* [LISTE DES TÂCHES]
A. Réécris le passage de l'appel à la rupture en Haïti qui s'ouvre sur les mots contenant « Nous devons nous » et se ferme sur « changement d’orientation irréversible. », en remplaçant « leadership » par « commandement ».
B. Prolonge l'appel à la rupture en Haïti à partir de sa dernière phrase.

* [TEXTE DE LA PAGE]
════
Près de trente années après la sortie d’une trop longue ère de dictature qui a traumatisé la nation et après des situations qui, pendant la toute aussi longue transition démocratique, ont mis en évidence les lacunes des uns et des autres, nous devons désormais prendre les moyens de provoquer la rupture. Pendant trente ans environ, nous avons été incapables de trouver une voie entre la dictature passée et l’introuvable démocratie. Il est arrivé le temps de sortir de cette impasse pour faire tomber les murs de résistance. Haïti doit cesser d’être cette République d’individus, prise en otage par les intérêts sectoriels et particuliers pour devenir une vraie République de citoyennes et de citoyens qui consentent à fondre leurs intérêts avec ceux de la nation, dans un transfert volontaire de souveraineté individuelle à un État arbitre suprême, un État de droit en rupture totale et irréversible avec la tradition de clans, de « moun pa », de bandes. Un État fort où tous les citoyens sont égaux devant la loi, impassible, impartiale et juste.

A la veille de faire une nouvelle expérience électorale dans un contexte de décadence et de dépendance à outrance de l’étranger, nous, citoyens et citoyennes de ce pays, en Haïti comme dans la diaspora, préoccupés par les dégradations et manquements qui caractérisent notre patrie aujourd’hui, prenons l’engagement de contribuer à cette quête de rupture à travers des initiatives civiques, capables de hausser notre prise de conscience, de prévenir et de contrecarrer toutes les possibilités de manipulation, afin d’éviter à Haïti de dériver à nouveau vers une nouvelle aventure, un nouveau saut dans l’inconnu où l’amateurisme gouvernemental et le laxisme administratif l’exposeront encore à plus d’improvisations et de malheurs nouveaux.

Nous devons nous atteler à identifier les barrières qui empêchent la mise en commun des forces de progrès pour provoquer, même à cette heure tardive, l’émergence d’un leadership capable de nous conduire vers cette voie de rupture en privilégiant Haïti d’abord ! En rupture avec l’éparpillement qui jette à chaque fois le pays dans les bras d’aventuriers sans vision ni qualité, mettons ensemble nos forces pour construire et faire émerger ce leadership qui a fait défaut pendant si longtemps et qui a causé notre maintien sur le pas de tir. Soyons capables de provoquer cette fois-ci pour de bon, dans l’unité citoyenne, le décollage de la fusée Haïti en apportant toute l’énergie patriotique et la détermination collective indispensables pour son lancement et sa mise en orbite et assurer, du même coup, les conditions pour un changement d’orientation irréversible.
════
* [Enregistrements conservés d'une collection]
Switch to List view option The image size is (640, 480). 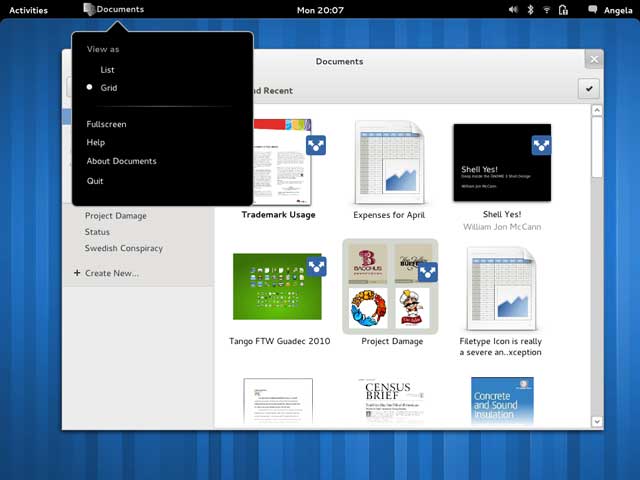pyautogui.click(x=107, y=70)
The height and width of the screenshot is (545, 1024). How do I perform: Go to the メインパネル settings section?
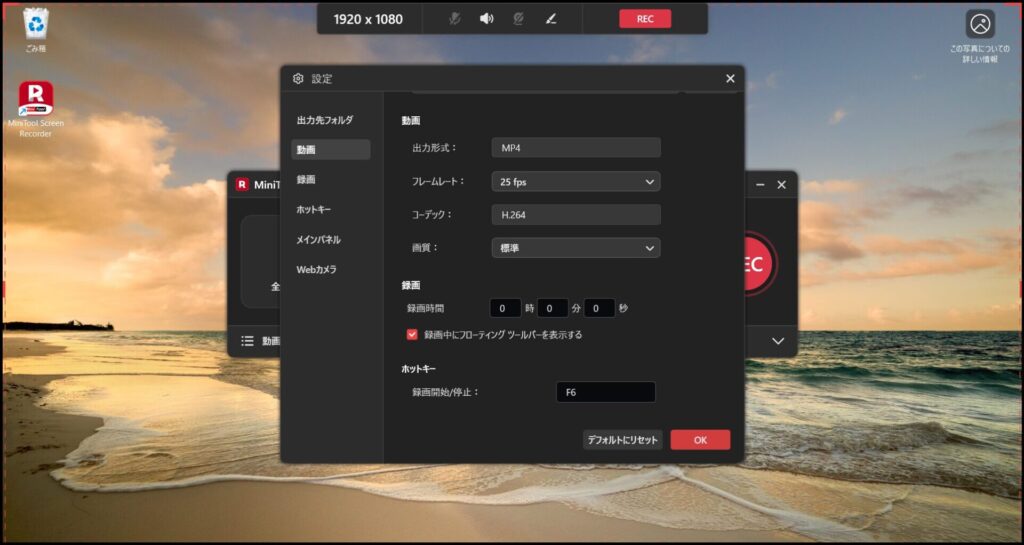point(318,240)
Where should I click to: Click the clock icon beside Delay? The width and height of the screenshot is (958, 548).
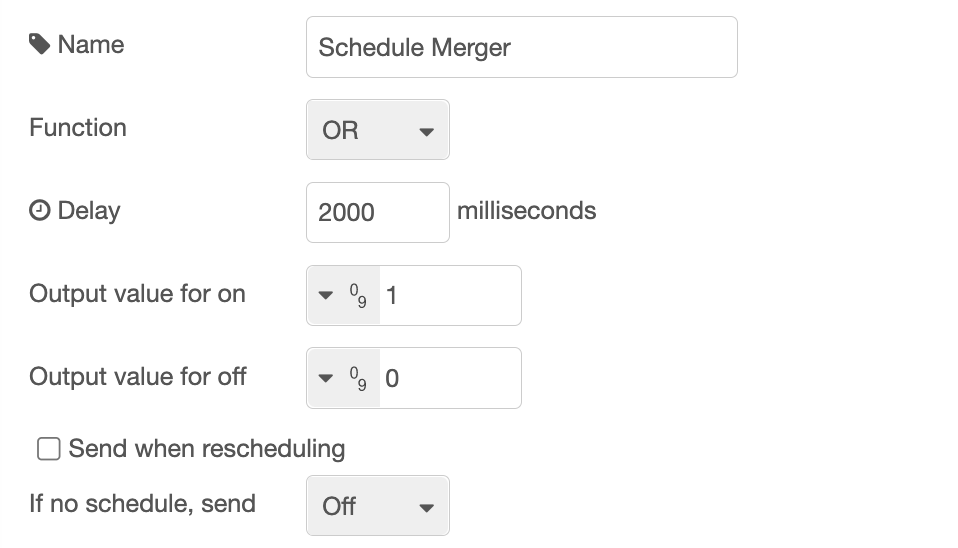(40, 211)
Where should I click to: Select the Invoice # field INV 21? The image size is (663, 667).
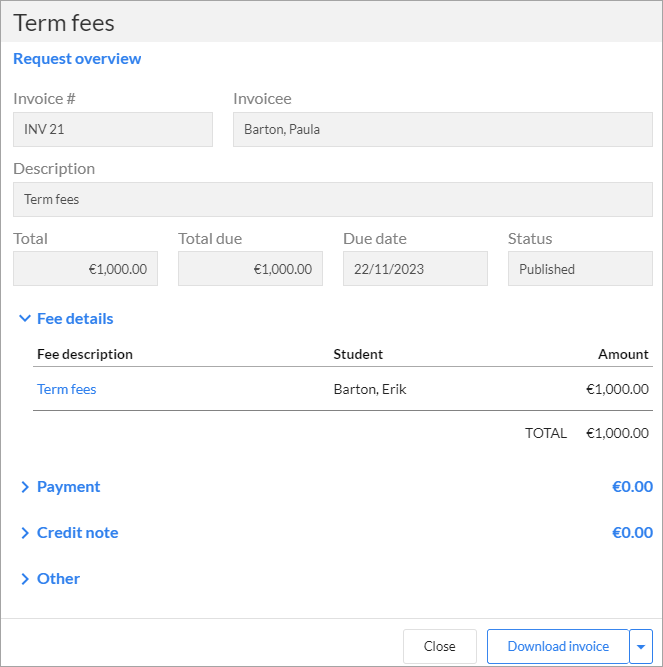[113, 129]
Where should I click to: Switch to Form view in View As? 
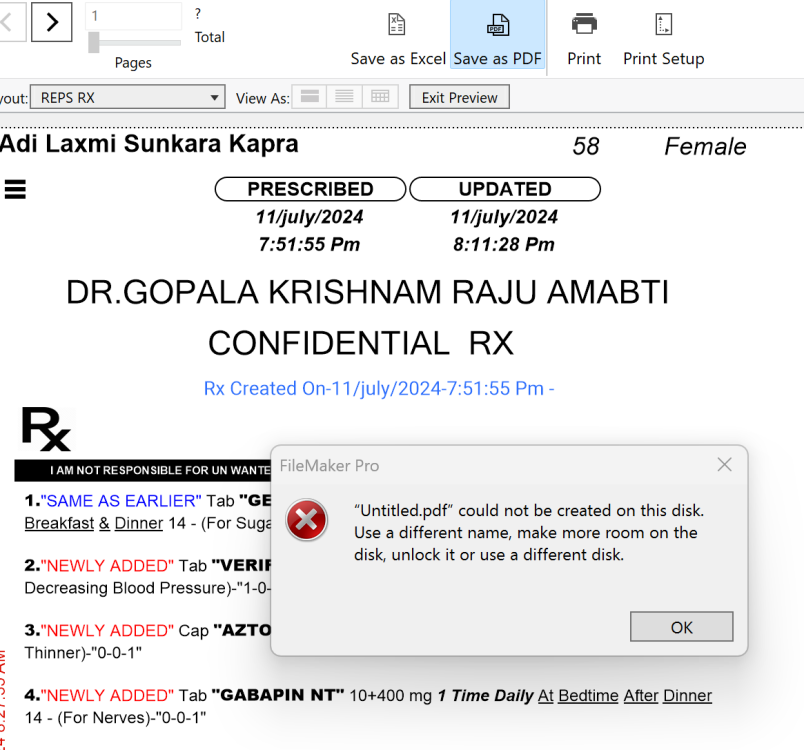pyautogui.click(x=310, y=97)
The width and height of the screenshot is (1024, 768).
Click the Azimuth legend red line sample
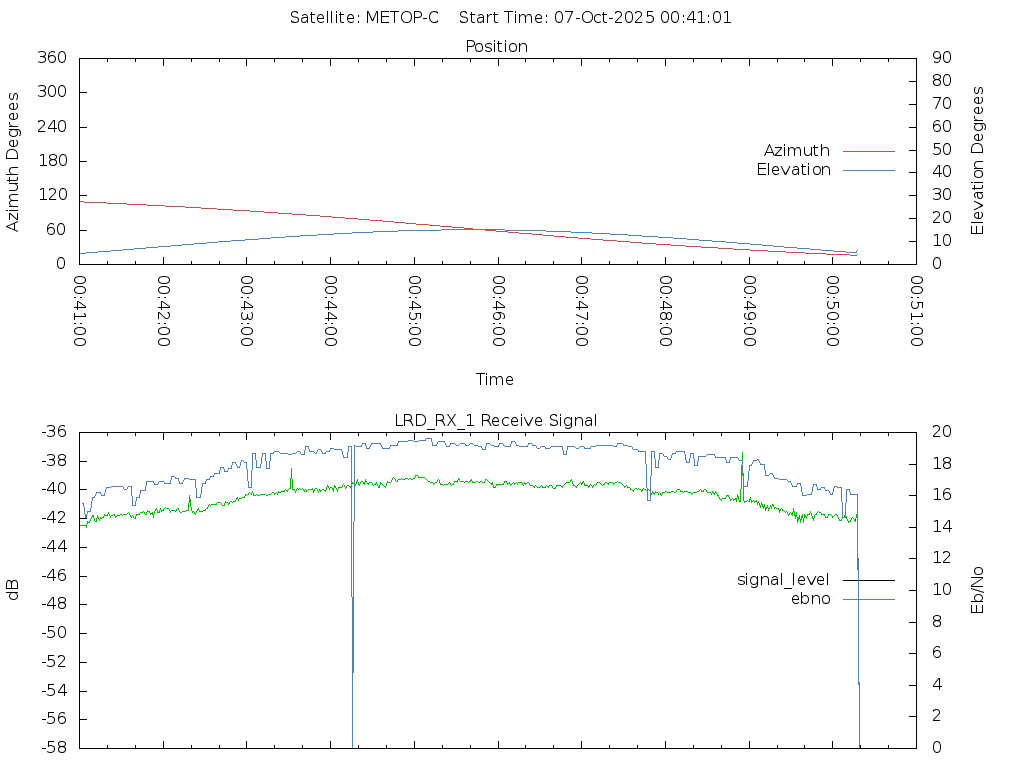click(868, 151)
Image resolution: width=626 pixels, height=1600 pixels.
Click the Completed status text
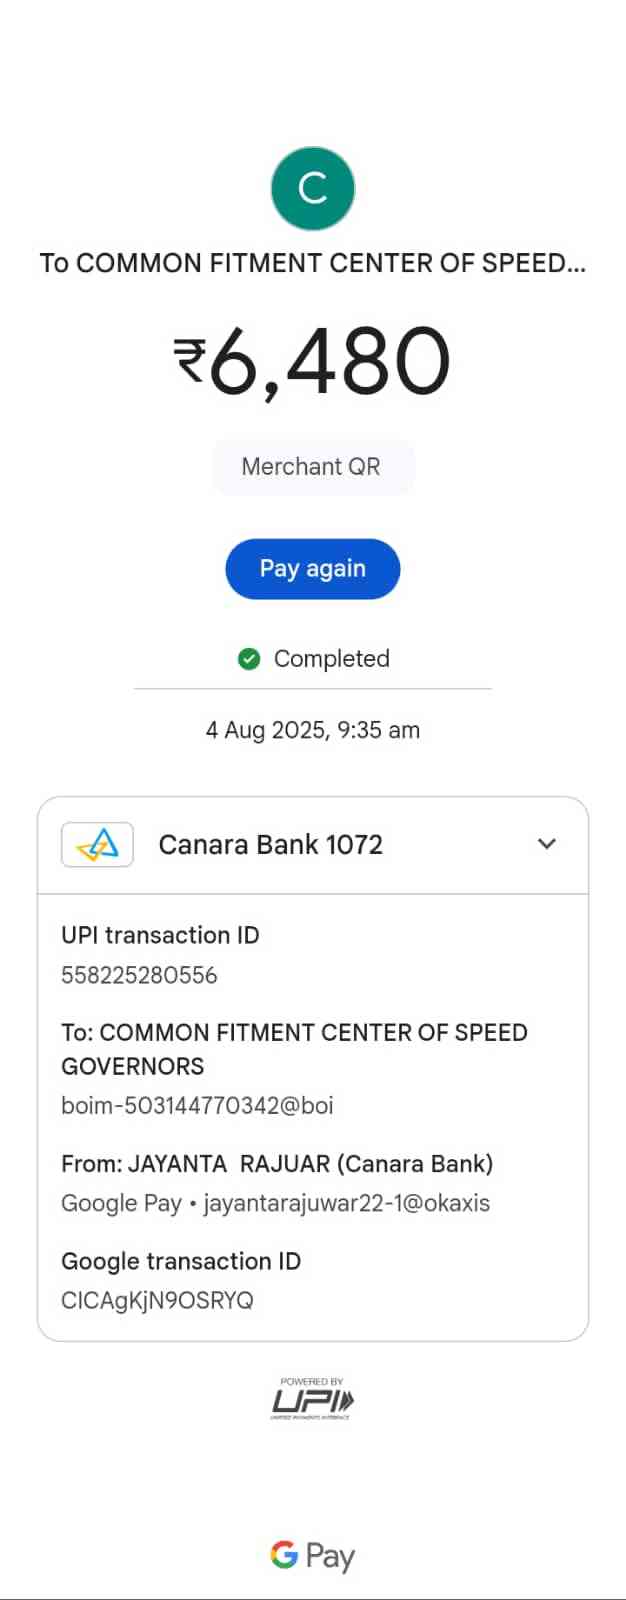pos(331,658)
════
* [RÉSULTATS]
A.
Nous devons nous atteler à identifier les barrières qui empêchent la mise en commun des forces de progrès pour provoquer, même à cette heure tardive, l’émergence d’un commandement capable de nous conduire vers cette voie de rupture en privilégiant Haïti d’abord ! En rupture avec l’éparpillement qui jette à chaque fois le pays dans les bras d’aventuriers sans vision ni qualité, mettons ensemble nos forces pour construire et faire émerger ce commandement qui a fait défaut pendant si longtemps et qui a causé notre maintien sur le pas de tir. Soyons capables de provoquer cette fois-ci pour de bon, dans l’unité citoyenne, le décollage de la fusée Haïti en apportant toute l’énergie patriotique et la détermination collective indispensables pour son lancement et sa mise en orbite et assurer, du même coup, les conditions pour un changement d’orientation irréversible.

B.
En trente ans environ de transition démocratique, de faux leaders ont mobilisé les forces démocratiques de notre pays sur de fausses pistes ; nous avons gaspillé tant d’énergies positives à nous entredéchirer que nous avons laissé passer de multiples opportunités de construire un pays différent. La transition a été assez longue pour permettre l’identification des imposteurs à isoler et à neutraliser, malgré leurs prétentions à nous faire revenir sur les sentiers battus stériles qui ont produit démobilisation, désenchantement, désillusions et perte de l’espoir. Aujourd’hui, choisir la voie de rupture, c’est refuser le passé comme avenir et prendre l’engagement conséquent à regarder de l’avant en prenant en compte les leçons du passé récent et un ensemble d’échecs qui menacent notre existence comme nation libre, autonome et indépendante.

Avec détermination et le souci de construire un pays sur de nouvelles valeurs et celui de transmettre aux futures générations un héritage viable, enrichi au potentiel évident, oeuvrer ensemble pour transformer Haïti en un espace d’avenir où ses citoyens confiants décident désormais d’y rester ou d’y revenir pour contribuer à son amélioration continue, voilà le défi que nous devons nous lancer dans la perspective du prochain quinquennat qui doit être celui où l’on jettera ensemble les bases d’un nouveau départ pour la reconstruction et la revalorisation de notre pays, Haïti.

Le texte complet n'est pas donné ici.